A single bout of meditation biases cognitive control but not attentional focusing: Evidence from the global-local task.

Author: Colzato LS1, van der Wel P2, Sellaro R2, Hommel B2.
Affiliation: 1Institute for Psychological Research, Leiden Institute for Brain and Cognition, Leiden University, Leiden, The Netherlands. Electronic address: colzato@fsw.leidenuniv.nl. 2Institute for Psychological Research, Leiden Institute for Brain and Cognition, Leiden University, Leiden, The Netherlands.
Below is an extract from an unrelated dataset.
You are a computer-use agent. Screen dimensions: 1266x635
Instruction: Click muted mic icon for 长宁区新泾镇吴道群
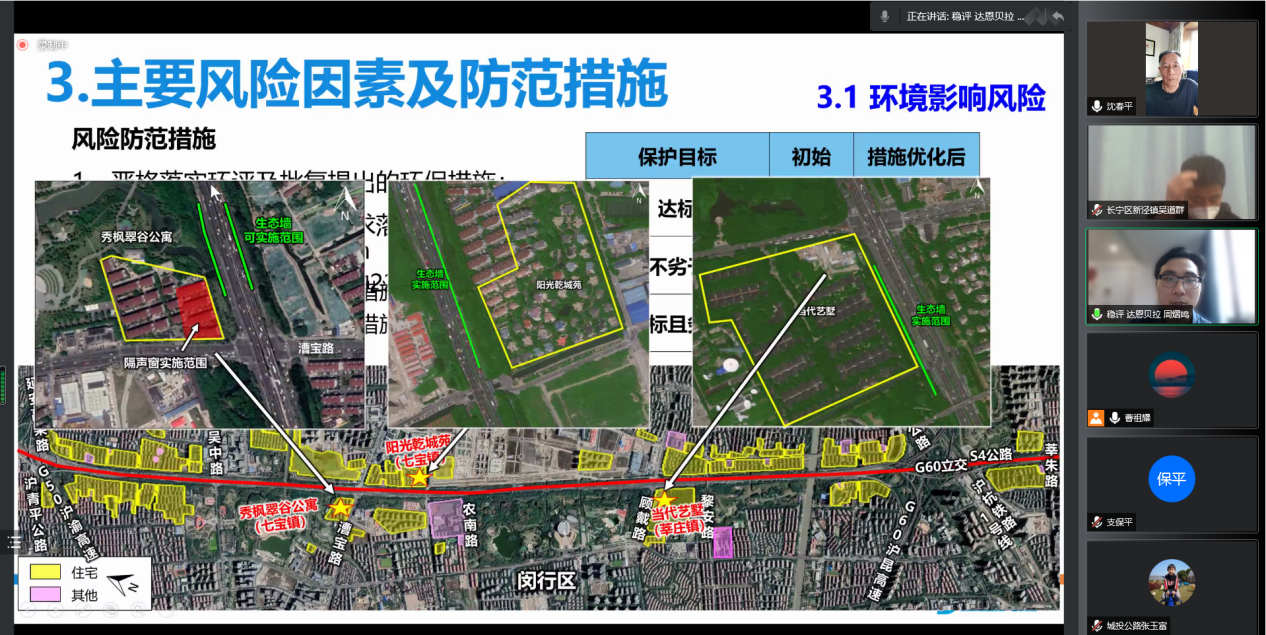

Conference/Journal: Conscious Cogn.
Date published: 2015 Nov 27
Other: Volume ID: 39 , Pages: 1-7 , Special Notes: doi: 10.1016/j.concog.2015.11.003 , Word Count: 148



Recent studies show that a single bout of meditation can impact information processing. We were interested to see whether this impact extends to attentional focusing and the top-down control over irrelevant information. Healthy adults underwent brief single bouts of either focused attention meditation (FAM), which is assumed to increase top-down control, or open monitoring meditation (OMM), which is assumed to weaken top-down control, before performing a global-local task. While the size of the global-precedence effect (reflecting attentional focusing) was unaffected by type of meditation, the congruency effect (indicating the failure to suppress task-irrelevant information) was considerably larger after OMM than after FAM. Our findings suggest that engaging in particular kinds of meditation creates particular cognitive-control states that bias the individual processing style toward either goal-persistence or cognitive flexibility.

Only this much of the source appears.